Exercise brief :: Check each line below for the word "will", and copy those that have it.

-------- Records to process --------

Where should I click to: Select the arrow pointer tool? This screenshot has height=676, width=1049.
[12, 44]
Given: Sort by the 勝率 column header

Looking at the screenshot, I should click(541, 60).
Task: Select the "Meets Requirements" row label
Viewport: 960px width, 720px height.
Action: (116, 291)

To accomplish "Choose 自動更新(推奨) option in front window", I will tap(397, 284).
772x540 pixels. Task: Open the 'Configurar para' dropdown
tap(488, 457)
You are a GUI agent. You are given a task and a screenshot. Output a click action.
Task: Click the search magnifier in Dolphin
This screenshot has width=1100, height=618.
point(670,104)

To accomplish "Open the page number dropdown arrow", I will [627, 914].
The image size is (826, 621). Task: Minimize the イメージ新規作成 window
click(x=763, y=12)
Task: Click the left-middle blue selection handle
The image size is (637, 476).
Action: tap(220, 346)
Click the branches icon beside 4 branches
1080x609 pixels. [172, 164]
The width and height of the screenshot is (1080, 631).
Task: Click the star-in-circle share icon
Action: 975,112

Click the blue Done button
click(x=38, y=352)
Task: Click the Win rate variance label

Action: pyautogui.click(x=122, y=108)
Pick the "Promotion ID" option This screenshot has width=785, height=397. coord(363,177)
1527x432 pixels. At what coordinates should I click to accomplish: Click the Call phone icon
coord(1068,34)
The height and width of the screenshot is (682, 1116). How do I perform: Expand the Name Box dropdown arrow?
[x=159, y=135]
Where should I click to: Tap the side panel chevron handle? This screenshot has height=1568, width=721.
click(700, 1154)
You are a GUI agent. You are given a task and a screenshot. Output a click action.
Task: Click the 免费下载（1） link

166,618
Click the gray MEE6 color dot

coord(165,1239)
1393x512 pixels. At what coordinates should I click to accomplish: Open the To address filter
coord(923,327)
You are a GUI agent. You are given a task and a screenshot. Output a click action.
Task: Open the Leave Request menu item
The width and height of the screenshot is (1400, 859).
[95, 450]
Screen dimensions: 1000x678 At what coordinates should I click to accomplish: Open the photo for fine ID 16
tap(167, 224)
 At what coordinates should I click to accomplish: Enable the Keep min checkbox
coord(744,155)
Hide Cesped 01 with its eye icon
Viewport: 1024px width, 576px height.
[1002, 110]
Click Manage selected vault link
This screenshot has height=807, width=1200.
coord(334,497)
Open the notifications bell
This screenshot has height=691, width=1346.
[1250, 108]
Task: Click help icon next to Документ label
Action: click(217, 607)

--------

Response to this exercise ::
To accomplish "Choose 自動更新(推奨) option in front window", I will tap(397, 284).
To accomplish "Open the page number dropdown arrow", I will [627, 914].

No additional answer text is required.